Erano “Le assaggiatrici” di Hitler

Il romanzo di Rosella Postorino ispirato alla storia vera di Margot Wölk
Alcuni anni fa fece il giro del mondo la storia di Margot Wölk, tedesca ultranovantenne ultima rimasta in vita fra le “assaggiatrici di Hitler”, un gruppo di una quindicina di giovani donne che negli anni della Seconda guerra mondiale furono costrette a fare appunto le assaggiatrici, mangiando le pietanze preparate per il Fürher per evitare che fosse avvelenato. Una storia straordinaria quella di Margot Wölk, che si era decisa a parlare dopo tanti anni. Figlia di un dipendente delle ferrovie, Margot fu obbligata a diventare assaggiatrice del cibo del tiranno dal sindaco di Partsch (oggi Parcz), cittadina polacca a poca distanza dalla famosa Tana del Lupo – il quartier generale di Hitler occultato nella foresta –, nella quale cittadina la giovane donna si era rifugiata, a casa dei suoceri, dopo la distruzione sotto i bombardamenti della sua abitazione a Berlino.

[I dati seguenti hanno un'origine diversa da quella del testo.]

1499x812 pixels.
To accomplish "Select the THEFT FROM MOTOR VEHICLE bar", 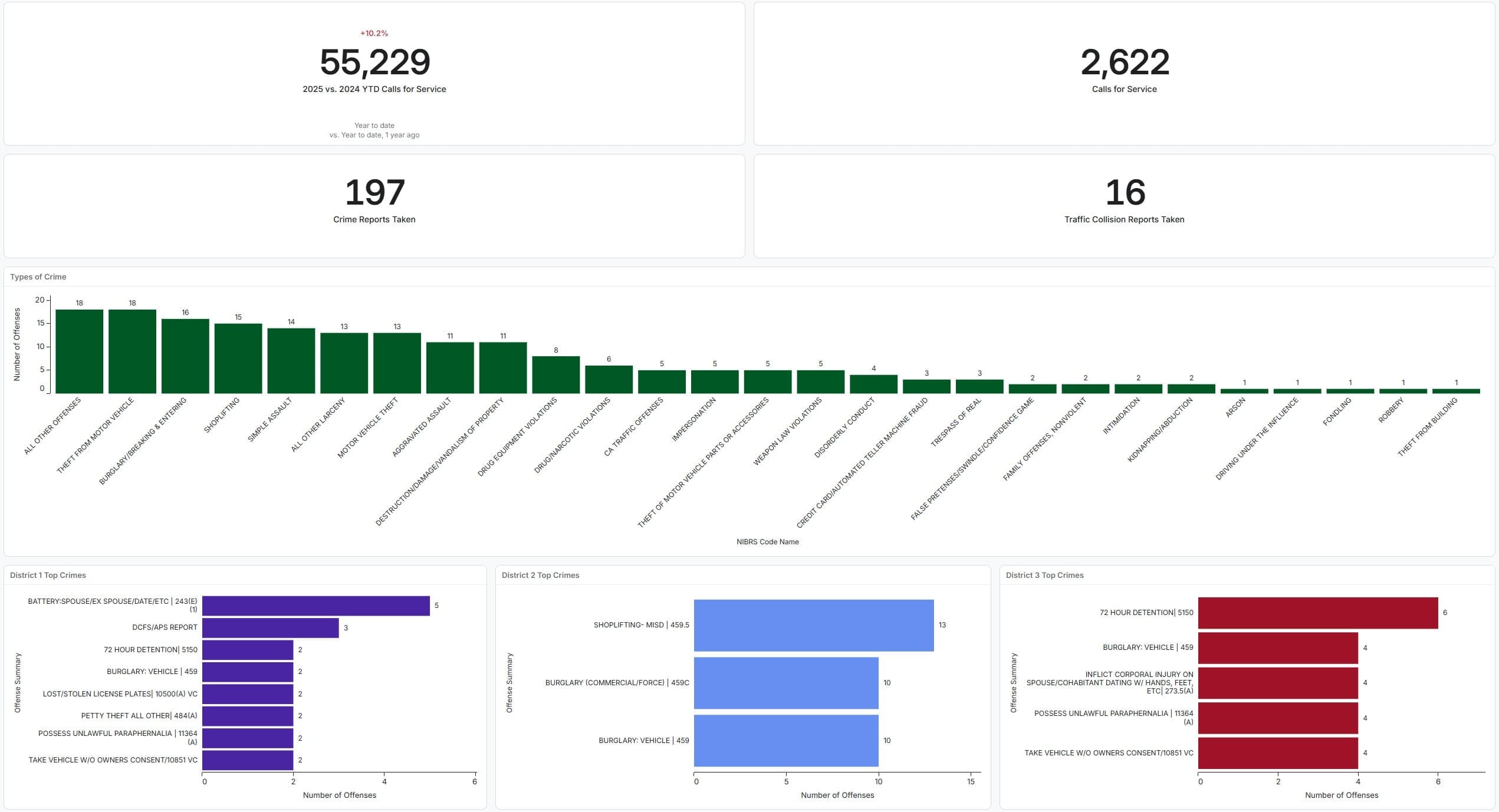I will click(x=132, y=351).
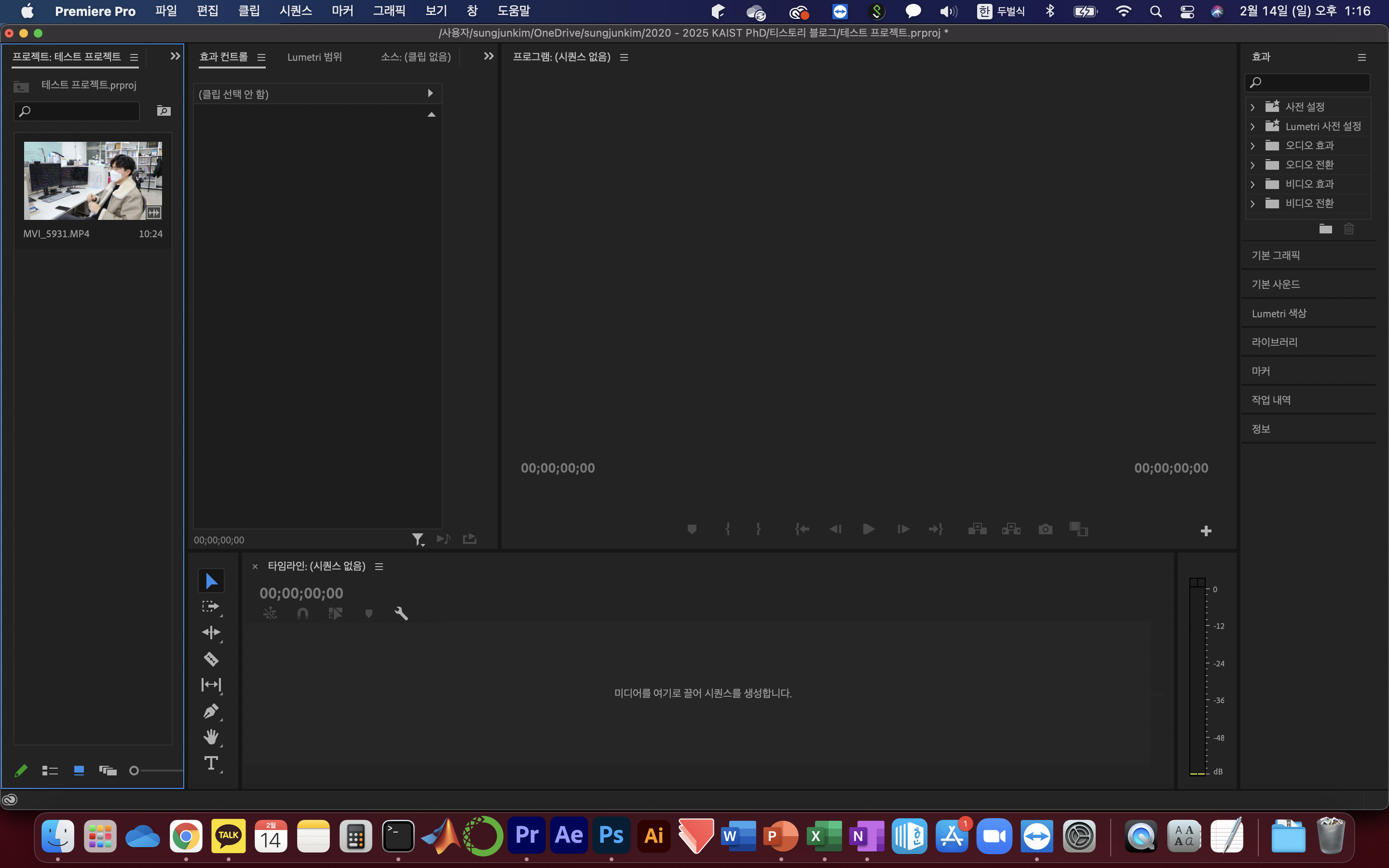Switch to the Lumetri 범위 tab
Image resolution: width=1389 pixels, height=868 pixels.
314,57
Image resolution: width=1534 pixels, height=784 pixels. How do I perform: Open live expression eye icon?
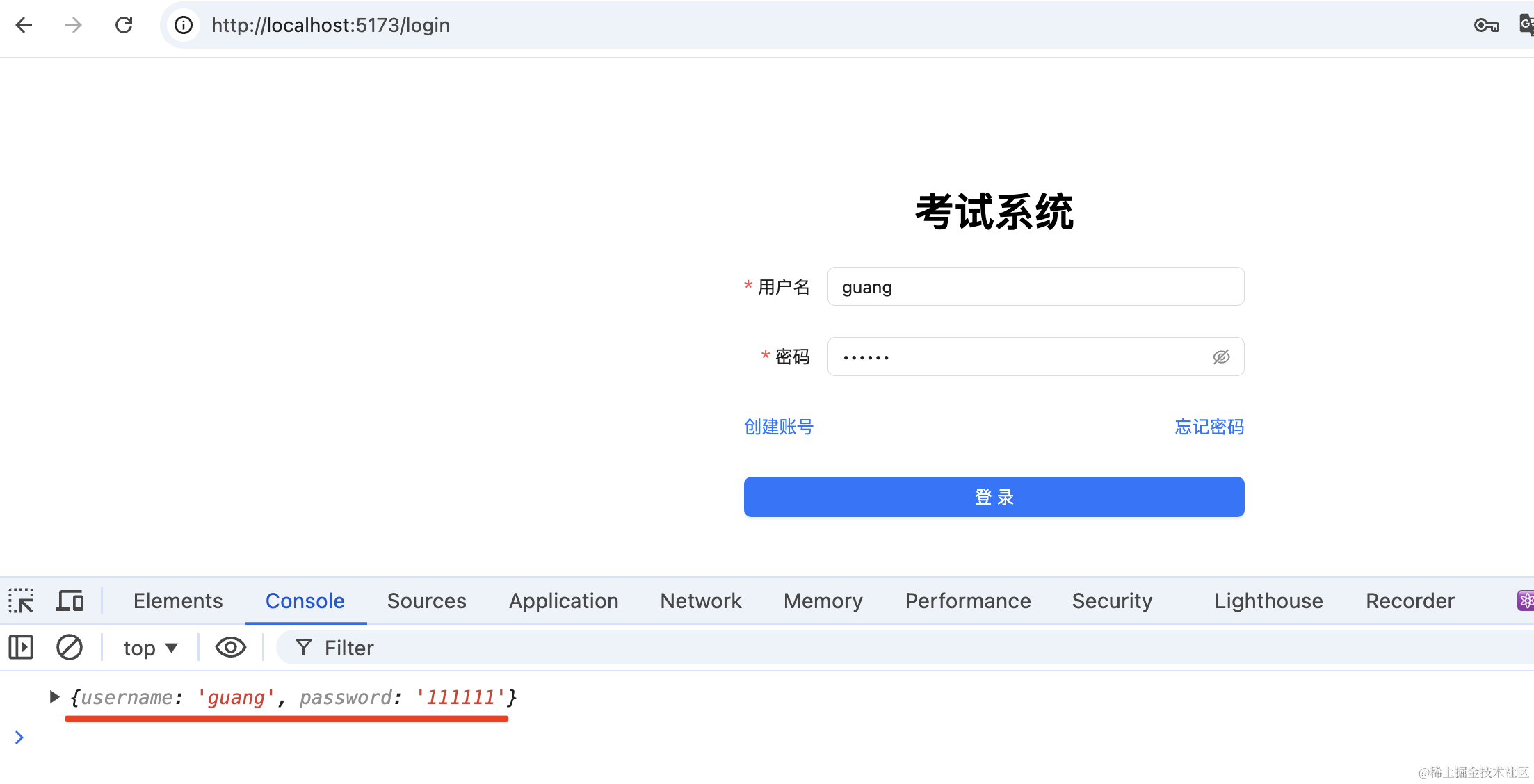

Tutti i giorni le SS andavano a prenderla e la portavano in un edificio dove lei e le altre ragazze dovevano assaggiare i pasti destinati a Hitler, sperando di non morire avvelenate. L’assaggio avveniva un’ora prima del pranzo del Fürher: dopo aver mangiato le quindici ragazze dovevano aspettare lo scorrere dell’ora, senza muoversi né fiatare, sotto l’occhio vigile delle SS. Se nessuna moriva allora il Fürher – ossessionato dall’idea che qualcuno potesse avvelenare il cibo preparato dai suoi cuochi – poteva sedersi a tavola e mangiare.


Il “lavoro” di assaggiatrice era un inferno. Oltre alla paura di poter morire in una specie di obbligata roulette russa, le ragazze erano prima vessate dalle SS e poi, dopo la caduta di Berlino, finirono nelle mani dei soldati russi. La stessa Margot venne prima stuprata da un milite delle SS, e poi, dopo essere stata catturata dai russi, subì quattordici giorni di violenze. Sposata, con il marito al fronte, nel dopoguerra il matrimonio non sopravvisse all’esperienza vissuta.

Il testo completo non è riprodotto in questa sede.